=== EXERCISE INSTRUCTIONS ===
Only one stretch of the listing below is wanted: every line from the first to the line containing "Open sidebar Documentation", set down exactly.

=== RECORD SET ===
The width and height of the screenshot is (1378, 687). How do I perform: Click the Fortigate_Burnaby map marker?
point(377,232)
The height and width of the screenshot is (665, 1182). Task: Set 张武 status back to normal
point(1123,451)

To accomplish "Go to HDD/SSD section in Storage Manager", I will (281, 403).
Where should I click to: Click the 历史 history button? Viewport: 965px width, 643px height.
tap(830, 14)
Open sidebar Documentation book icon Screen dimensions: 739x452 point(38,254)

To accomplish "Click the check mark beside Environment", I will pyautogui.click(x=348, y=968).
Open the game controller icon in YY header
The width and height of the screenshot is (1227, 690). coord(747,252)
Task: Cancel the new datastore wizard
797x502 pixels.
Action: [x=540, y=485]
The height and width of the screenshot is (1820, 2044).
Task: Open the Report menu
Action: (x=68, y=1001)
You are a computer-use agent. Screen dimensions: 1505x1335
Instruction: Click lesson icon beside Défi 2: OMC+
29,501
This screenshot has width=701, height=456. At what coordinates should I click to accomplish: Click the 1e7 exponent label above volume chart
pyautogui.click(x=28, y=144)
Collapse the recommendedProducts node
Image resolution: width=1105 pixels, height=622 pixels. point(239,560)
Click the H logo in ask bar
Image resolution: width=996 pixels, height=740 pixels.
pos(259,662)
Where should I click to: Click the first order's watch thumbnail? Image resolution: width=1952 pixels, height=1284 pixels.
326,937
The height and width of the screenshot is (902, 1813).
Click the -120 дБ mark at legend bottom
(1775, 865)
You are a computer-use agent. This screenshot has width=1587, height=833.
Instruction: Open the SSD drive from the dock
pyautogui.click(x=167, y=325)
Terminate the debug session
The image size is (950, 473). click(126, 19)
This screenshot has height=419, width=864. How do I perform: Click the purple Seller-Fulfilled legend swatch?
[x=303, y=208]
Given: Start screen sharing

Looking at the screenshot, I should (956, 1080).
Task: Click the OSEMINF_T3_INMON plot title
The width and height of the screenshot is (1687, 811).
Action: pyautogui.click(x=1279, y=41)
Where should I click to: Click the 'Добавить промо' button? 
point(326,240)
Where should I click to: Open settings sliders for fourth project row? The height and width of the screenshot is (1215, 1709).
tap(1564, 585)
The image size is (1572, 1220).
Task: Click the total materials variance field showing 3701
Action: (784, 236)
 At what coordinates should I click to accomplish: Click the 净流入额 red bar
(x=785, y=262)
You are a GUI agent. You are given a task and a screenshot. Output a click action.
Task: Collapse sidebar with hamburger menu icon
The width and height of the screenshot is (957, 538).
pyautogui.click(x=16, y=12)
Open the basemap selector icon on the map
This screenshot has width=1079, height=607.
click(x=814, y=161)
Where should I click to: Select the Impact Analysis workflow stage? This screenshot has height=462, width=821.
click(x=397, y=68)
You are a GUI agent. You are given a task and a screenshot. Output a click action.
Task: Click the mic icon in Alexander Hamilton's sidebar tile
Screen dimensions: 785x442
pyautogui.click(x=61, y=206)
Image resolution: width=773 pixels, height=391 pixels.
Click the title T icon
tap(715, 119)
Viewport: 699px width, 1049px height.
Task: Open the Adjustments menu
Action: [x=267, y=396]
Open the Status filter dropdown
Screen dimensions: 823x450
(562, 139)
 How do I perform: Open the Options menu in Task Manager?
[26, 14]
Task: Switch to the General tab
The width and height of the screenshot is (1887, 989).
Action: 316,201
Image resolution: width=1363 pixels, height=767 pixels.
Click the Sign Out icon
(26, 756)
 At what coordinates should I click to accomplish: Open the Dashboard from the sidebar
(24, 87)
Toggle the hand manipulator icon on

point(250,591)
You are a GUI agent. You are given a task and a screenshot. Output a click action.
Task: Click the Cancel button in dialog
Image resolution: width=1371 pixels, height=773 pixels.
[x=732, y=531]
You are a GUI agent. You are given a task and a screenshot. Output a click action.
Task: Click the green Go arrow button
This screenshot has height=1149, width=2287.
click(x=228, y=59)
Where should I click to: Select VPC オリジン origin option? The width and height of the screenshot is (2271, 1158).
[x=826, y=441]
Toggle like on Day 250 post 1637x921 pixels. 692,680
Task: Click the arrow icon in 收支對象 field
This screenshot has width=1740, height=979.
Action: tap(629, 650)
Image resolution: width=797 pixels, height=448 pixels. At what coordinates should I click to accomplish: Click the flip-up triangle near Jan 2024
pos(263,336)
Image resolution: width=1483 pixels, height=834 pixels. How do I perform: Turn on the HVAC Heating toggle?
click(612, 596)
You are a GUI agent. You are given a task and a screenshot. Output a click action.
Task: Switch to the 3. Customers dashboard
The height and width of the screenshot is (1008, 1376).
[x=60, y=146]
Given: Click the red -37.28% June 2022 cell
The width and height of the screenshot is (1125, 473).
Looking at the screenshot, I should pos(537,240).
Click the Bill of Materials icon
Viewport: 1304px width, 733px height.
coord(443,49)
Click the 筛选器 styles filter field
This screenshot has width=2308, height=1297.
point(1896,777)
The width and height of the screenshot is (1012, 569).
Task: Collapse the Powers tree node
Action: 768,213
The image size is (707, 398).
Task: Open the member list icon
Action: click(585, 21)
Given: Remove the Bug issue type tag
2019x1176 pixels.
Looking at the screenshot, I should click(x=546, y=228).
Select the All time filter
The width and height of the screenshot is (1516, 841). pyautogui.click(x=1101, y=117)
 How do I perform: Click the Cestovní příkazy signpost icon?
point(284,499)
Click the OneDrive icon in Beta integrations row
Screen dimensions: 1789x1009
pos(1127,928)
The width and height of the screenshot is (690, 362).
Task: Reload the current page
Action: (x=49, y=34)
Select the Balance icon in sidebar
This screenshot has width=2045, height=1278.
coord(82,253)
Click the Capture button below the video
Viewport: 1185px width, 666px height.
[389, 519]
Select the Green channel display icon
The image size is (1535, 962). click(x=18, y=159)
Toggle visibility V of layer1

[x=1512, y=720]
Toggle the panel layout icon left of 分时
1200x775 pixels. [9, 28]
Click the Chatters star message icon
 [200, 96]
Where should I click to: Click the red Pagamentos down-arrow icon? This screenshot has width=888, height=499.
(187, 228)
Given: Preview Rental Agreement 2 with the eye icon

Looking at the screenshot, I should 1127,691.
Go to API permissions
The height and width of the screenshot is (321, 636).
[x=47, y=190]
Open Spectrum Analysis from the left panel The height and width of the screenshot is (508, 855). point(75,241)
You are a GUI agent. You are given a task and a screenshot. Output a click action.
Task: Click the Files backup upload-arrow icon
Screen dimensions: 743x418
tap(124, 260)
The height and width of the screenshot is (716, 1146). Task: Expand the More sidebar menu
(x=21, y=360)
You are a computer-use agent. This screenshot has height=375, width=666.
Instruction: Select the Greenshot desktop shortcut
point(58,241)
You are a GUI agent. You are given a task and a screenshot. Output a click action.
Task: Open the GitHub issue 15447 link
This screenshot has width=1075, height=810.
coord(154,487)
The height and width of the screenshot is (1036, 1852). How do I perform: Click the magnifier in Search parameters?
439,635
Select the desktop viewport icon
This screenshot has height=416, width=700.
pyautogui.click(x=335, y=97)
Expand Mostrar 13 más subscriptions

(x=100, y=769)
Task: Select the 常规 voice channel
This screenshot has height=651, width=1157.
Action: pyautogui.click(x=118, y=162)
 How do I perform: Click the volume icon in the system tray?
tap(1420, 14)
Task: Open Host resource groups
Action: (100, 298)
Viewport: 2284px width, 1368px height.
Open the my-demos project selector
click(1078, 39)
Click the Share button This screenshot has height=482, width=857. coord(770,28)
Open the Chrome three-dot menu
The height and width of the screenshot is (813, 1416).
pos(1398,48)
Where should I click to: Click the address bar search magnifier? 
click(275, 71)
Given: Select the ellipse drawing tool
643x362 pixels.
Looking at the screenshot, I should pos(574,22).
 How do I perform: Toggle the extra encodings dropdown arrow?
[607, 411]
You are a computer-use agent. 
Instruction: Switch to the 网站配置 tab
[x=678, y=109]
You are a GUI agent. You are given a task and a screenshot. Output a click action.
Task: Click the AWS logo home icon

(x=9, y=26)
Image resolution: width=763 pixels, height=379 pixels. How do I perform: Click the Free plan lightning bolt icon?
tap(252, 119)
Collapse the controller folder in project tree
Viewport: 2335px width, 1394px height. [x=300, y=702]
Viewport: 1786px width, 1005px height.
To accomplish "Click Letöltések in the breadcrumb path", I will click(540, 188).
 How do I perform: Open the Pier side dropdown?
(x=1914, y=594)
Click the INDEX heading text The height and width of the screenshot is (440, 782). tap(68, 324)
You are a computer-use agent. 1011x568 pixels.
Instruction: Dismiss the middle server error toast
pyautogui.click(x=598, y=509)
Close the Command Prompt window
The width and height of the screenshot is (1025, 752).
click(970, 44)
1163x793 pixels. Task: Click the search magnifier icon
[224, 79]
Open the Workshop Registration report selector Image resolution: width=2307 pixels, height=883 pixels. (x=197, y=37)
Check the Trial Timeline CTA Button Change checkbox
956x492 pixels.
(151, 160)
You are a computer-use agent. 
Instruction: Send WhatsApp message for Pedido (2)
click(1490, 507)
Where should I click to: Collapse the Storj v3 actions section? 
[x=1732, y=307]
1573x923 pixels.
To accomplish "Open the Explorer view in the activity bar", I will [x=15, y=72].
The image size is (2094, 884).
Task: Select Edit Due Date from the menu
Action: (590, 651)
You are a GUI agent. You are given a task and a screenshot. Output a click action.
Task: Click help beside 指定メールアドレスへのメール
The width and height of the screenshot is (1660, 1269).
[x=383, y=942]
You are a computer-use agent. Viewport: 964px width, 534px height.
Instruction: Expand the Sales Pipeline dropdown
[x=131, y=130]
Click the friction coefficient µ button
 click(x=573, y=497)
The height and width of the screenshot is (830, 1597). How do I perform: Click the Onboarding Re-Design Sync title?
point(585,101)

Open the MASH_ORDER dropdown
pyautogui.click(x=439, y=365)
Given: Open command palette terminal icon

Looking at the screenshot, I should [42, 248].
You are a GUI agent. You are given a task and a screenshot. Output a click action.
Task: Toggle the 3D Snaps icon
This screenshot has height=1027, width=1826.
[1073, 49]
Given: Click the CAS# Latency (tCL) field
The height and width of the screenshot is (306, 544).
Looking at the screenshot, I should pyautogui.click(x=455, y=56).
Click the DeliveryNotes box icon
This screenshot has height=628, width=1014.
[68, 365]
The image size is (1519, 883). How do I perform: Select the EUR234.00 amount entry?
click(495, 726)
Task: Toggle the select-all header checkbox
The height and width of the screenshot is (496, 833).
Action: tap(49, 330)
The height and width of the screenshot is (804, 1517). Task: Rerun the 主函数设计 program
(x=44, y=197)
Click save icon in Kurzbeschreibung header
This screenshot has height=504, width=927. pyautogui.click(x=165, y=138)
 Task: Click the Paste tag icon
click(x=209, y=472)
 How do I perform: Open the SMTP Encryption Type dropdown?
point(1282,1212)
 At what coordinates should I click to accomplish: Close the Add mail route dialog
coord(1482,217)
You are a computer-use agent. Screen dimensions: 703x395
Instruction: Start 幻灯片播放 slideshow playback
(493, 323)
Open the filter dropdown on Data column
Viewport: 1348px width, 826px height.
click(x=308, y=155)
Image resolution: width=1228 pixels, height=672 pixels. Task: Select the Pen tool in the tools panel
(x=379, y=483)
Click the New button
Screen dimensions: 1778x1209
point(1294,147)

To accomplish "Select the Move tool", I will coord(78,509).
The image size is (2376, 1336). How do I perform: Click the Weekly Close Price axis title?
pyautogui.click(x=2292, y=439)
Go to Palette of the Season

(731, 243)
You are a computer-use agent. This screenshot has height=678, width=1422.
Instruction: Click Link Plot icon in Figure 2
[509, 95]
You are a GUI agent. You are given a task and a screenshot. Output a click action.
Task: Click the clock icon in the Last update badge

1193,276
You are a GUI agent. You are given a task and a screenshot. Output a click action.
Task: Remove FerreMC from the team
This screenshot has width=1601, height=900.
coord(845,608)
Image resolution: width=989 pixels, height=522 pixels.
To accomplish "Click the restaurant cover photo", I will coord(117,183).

=== OUTPUT OF THE TASK ===
The width and height of the screenshot is (1378, 687). How do I perform: Click the Fortigate_Burnaby map marker?
point(377,232)
The height and width of the screenshot is (665, 1182). Task: Set 张武 status back to normal
point(1123,451)

To accomplish "Go to HDD/SSD section in Storage Manager", I will (281, 403).
Where should I click to: Click the 历史 history button? Viewport: 965px width, 643px height.
tap(830, 14)
Open sidebar Documentation book icon Screen dimensions: 739x452 point(38,254)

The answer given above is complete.